There are a couple of things that I would consider:
Firstly, the family - they need to be talked to! Firstly who is the doctor? The family members are helpful as purveyors of information for Dad but they aren't doctors, they are CHILDREN of the patient. You might consider handing the patient over to some-one else and acting as an overseer to verify that all is done properly.
Secondly, the issue is - do they want Dad cured or not? The side effects are affected by your volumes, but also by his radiosensitivity and his underlying condition. No RT or surgical cure came by backing off treatment. The least morbid treatment is the "one-stop shop". Laser resection will be OK once but with recurrence will enhance aspiration with second attempt or salvage RT, and won't address the neck LNs. RT reigns supreme for him.
Thirdly, my personal impression is that his cure potential is the same as a younger patient, his toxicity potential is equal, but his ability to cope with and rebound from the toxicity is much poorer.
Fourthly, I would consider an concurrent adjunct therapy like cetuximab, but not chemo.
Fifthly, the side effects will be related to the fineness of the voluming and the CTV>PTV margin which will relate to your IGRT protocol.
Sixthly, if I was to be trotting out the piece de resistance treatment, I would ask for an IGRT approach with a dead-on set up margin.
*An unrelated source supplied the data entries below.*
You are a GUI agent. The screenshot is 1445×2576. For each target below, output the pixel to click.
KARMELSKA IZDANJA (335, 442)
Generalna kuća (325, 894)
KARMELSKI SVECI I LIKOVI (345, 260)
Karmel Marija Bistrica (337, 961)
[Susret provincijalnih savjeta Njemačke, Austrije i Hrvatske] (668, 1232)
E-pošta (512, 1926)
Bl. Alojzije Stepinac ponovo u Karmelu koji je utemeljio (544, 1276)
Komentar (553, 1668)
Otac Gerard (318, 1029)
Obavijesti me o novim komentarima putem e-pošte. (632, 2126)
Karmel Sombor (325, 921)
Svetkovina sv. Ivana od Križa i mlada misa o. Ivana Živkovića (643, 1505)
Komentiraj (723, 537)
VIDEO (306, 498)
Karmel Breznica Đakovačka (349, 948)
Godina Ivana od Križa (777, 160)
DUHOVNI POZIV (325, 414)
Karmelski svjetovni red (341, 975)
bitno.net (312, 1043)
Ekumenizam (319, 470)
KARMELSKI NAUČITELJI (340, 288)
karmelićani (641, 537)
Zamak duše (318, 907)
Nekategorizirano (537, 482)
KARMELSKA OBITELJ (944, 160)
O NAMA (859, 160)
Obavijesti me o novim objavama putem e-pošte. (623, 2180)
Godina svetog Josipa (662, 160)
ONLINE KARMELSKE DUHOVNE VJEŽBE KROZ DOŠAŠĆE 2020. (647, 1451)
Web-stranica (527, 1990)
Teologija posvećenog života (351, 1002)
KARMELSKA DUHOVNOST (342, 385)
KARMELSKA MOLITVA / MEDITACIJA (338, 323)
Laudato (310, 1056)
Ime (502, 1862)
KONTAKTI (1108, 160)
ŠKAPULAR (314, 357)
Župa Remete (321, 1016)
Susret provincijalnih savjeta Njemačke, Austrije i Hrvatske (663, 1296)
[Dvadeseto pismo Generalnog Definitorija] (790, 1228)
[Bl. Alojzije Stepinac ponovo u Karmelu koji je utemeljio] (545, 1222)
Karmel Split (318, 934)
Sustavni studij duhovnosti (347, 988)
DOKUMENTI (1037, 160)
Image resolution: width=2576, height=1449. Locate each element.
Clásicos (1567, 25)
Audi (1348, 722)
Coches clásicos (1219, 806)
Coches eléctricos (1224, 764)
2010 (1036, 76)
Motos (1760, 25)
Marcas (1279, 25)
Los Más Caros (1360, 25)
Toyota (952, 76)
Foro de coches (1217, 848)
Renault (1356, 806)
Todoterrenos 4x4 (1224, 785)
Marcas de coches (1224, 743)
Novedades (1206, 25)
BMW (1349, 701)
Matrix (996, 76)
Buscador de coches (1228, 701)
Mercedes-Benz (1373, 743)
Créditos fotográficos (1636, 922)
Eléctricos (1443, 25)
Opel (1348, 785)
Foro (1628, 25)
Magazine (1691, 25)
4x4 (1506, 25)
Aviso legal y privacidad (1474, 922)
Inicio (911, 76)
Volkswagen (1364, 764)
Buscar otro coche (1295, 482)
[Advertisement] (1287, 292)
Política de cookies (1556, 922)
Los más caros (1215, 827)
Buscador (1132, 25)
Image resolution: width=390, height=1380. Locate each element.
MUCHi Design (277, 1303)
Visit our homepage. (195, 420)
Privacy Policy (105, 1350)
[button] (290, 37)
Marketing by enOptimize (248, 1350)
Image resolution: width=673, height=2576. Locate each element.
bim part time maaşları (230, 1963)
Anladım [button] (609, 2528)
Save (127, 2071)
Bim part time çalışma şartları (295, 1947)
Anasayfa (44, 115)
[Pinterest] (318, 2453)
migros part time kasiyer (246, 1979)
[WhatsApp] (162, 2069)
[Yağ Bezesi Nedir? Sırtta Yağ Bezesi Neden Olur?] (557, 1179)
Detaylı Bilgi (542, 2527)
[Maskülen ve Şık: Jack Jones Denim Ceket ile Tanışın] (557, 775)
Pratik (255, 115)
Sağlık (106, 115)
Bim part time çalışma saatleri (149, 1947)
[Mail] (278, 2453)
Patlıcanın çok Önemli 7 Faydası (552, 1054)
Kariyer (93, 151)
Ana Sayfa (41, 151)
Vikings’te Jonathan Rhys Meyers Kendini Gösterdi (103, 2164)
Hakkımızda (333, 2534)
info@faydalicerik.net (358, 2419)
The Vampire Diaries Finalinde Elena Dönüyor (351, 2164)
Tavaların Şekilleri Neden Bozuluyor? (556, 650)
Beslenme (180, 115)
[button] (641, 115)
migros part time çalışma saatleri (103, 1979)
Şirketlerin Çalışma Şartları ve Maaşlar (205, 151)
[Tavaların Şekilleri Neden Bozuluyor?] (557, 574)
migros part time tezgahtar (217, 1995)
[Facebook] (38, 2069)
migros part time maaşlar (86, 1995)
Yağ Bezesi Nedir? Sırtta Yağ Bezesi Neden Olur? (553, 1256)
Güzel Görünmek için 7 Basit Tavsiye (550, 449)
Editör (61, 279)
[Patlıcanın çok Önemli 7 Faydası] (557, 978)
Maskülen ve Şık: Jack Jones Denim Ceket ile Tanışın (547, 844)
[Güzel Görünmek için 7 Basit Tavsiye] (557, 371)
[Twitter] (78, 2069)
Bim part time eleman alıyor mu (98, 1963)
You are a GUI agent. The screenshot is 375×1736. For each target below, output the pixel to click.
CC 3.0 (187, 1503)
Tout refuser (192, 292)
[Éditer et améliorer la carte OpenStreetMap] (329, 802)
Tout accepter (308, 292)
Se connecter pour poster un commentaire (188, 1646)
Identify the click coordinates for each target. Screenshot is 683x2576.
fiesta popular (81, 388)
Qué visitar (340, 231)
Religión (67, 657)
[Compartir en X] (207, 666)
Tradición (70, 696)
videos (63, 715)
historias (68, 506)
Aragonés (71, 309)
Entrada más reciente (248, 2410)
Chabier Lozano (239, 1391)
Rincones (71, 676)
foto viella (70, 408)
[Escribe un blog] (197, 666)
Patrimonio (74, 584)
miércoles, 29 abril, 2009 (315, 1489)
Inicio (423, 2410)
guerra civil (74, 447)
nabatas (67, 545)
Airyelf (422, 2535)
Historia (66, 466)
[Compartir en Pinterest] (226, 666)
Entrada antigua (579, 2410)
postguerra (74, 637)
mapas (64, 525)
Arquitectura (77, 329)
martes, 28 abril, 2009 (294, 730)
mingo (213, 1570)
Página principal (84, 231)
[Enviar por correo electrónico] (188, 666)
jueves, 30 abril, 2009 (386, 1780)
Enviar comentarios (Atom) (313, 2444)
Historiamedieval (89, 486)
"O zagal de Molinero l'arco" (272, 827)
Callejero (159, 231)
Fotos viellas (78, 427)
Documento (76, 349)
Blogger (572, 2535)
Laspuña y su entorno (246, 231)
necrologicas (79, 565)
I would get a PET to help delineate extent in mucosa (a rough guide), and then contour the mucosa and build a mucosa_PRV structure to limit dose in the posterior pharyngeal wall. (I do this by autocontouring the air-tissue interface, expanding to a 2mm larger structure and then subtracting the first from the second to leave an annulus which I call "MUCOSA". I expand my PTV6000 by 7mm to form a theoretical construct called the PTV_PRV and then take the MUCOSA, expand by the setup margin (1-2mm) and exclude from inside the PTV_PRV, and I am then left with the MUCOSA_PRV which is more than 7mm from the PTV6000. This is the mucosa that can be conserved and so should get a high priority in the IMRT constraints.) This method would result in minimised mucosal doses.
The neck volumes are largely irrelevant w.r.t the toxicity.